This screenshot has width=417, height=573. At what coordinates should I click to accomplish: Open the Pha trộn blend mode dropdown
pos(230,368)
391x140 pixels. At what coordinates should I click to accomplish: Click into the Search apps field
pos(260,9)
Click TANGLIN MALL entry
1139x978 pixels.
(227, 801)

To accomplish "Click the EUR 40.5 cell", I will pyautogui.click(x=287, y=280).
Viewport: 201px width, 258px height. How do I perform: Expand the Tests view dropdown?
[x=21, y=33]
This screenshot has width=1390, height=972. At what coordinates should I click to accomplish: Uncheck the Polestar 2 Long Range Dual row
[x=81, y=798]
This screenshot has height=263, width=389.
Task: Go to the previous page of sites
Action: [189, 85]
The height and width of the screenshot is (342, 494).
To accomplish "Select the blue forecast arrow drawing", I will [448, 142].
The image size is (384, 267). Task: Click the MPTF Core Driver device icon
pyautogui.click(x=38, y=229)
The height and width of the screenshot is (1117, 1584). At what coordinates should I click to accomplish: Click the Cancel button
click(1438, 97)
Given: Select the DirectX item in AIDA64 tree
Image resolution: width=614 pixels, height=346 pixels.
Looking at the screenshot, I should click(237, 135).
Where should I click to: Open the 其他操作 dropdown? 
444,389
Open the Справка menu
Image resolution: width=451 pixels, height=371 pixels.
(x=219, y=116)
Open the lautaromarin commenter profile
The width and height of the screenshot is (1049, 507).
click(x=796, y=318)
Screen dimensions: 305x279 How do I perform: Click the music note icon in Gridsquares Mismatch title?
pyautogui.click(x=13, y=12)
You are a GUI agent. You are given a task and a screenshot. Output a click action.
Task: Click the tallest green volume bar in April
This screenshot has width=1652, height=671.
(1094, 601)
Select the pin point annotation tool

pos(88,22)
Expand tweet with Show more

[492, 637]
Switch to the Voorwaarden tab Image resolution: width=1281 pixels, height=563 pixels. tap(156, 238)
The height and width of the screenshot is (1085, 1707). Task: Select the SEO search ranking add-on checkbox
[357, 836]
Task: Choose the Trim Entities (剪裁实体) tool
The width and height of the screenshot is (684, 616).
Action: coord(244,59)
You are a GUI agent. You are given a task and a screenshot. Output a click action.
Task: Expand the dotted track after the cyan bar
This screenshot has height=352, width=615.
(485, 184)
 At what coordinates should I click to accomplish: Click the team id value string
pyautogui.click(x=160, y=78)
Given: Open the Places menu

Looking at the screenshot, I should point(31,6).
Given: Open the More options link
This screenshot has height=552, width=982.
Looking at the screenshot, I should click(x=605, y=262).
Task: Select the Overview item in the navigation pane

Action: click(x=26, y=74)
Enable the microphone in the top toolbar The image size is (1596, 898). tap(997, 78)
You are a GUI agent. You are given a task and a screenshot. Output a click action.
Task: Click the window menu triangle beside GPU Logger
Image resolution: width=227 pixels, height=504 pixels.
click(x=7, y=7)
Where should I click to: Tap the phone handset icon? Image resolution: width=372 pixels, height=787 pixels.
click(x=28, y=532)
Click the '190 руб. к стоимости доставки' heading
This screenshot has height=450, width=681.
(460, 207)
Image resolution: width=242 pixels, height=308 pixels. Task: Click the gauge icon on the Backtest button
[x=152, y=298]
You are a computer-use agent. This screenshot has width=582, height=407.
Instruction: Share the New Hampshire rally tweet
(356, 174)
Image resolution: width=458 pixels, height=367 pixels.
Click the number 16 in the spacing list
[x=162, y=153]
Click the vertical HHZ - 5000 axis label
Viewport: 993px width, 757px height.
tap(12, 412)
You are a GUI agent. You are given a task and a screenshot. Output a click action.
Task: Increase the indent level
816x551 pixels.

# # #

Write out the listing once more, matching it exactly.

This screenshot has width=417, height=573. At what coordinates should I click to accomplish: Open the Pha trộn blend mode dropdown
pos(230,368)
391x140 pixels. At what coordinates should I click to accomplish: Click into the Search apps field
pos(260,9)
Click TANGLIN MALL entry
1139x978 pixels.
(227, 801)

To accomplish "Click the EUR 40.5 cell", I will pyautogui.click(x=287, y=280).
Viewport: 201px width, 258px height. How do I perform: Expand the Tests view dropdown?
[x=21, y=33]
This screenshot has width=1390, height=972. At what coordinates should I click to accomplish: Uncheck the Polestar 2 Long Range Dual row
[x=81, y=798]
This screenshot has height=263, width=389.
Task: Go to the previous page of sites
Action: [189, 85]
The height and width of the screenshot is (342, 494).
To accomplish "Select the blue forecast arrow drawing", I will [448, 142].
The image size is (384, 267). Task: Click the MPTF Core Driver device icon
pyautogui.click(x=38, y=229)
The height and width of the screenshot is (1117, 1584). At what coordinates should I click to accomplish: Click the Cancel button
click(1438, 97)
Given: Select the DirectX item in AIDA64 tree
Image resolution: width=614 pixels, height=346 pixels.
Looking at the screenshot, I should click(237, 135).
Where should I click to: Open the 其他操作 dropdown? 
444,389
Open the Справка menu
Image resolution: width=451 pixels, height=371 pixels.
(x=219, y=116)
Open the lautaromarin commenter profile
The width and height of the screenshot is (1049, 507).
click(x=796, y=318)
Screen dimensions: 305x279 How do I perform: Click the music note icon in Gridsquares Mismatch title?
pyautogui.click(x=13, y=12)
You are a GUI agent. You are given a task and a screenshot. Output a click action.
Task: Click the tallest green volume bar in April
This screenshot has width=1652, height=671.
(1094, 601)
Select the pin point annotation tool

pos(88,22)
Expand tweet with Show more

[492, 637]
Switch to the Voorwaarden tab Image resolution: width=1281 pixels, height=563 pixels. tap(156, 238)
The height and width of the screenshot is (1085, 1707). Task: Select the SEO search ranking add-on checkbox
[357, 836]
Task: Choose the Trim Entities (剪裁实体) tool
The width and height of the screenshot is (684, 616).
Action: coord(244,59)
You are a GUI agent. You are given a task and a screenshot. Output a click action.
Task: Expand the dotted track after the cyan bar
This screenshot has height=352, width=615.
(485, 184)
 At what coordinates should I click to accomplish: Click the team id value string
pyautogui.click(x=160, y=78)
Given: Open the Places menu

Looking at the screenshot, I should point(31,6).
Given: Open the More options link
This screenshot has height=552, width=982.
Looking at the screenshot, I should click(x=605, y=262).
Task: Select the Overview item in the navigation pane

Action: click(x=26, y=74)
Enable the microphone in the top toolbar The image size is (1596, 898). tap(997, 78)
You are a GUI agent. You are given a task and a screenshot. Output a click action.
Task: Click the window menu triangle beside GPU Logger
Image resolution: width=227 pixels, height=504 pixels.
click(x=7, y=7)
Where should I click to: Tap the phone handset icon? Image resolution: width=372 pixels, height=787 pixels.
click(x=28, y=532)
Click the '190 руб. к стоимости доставки' heading
This screenshot has height=450, width=681.
(460, 207)
Image resolution: width=242 pixels, height=308 pixels. Task: Click the gauge icon on the Backtest button
[x=152, y=298]
You are a computer-use agent. This screenshot has width=582, height=407.
Instruction: Share the New Hampshire rally tweet
(356, 174)
Image resolution: width=458 pixels, height=367 pixels.
Click the number 16 in the spacing list
[x=162, y=153]
Click the vertical HHZ - 5000 axis label
Viewport: 993px width, 757px height.
tap(12, 412)
You are a GUI agent. You are given a task and a screenshot. Output a click action.
Task: Increase the indent level
816x551 pixels.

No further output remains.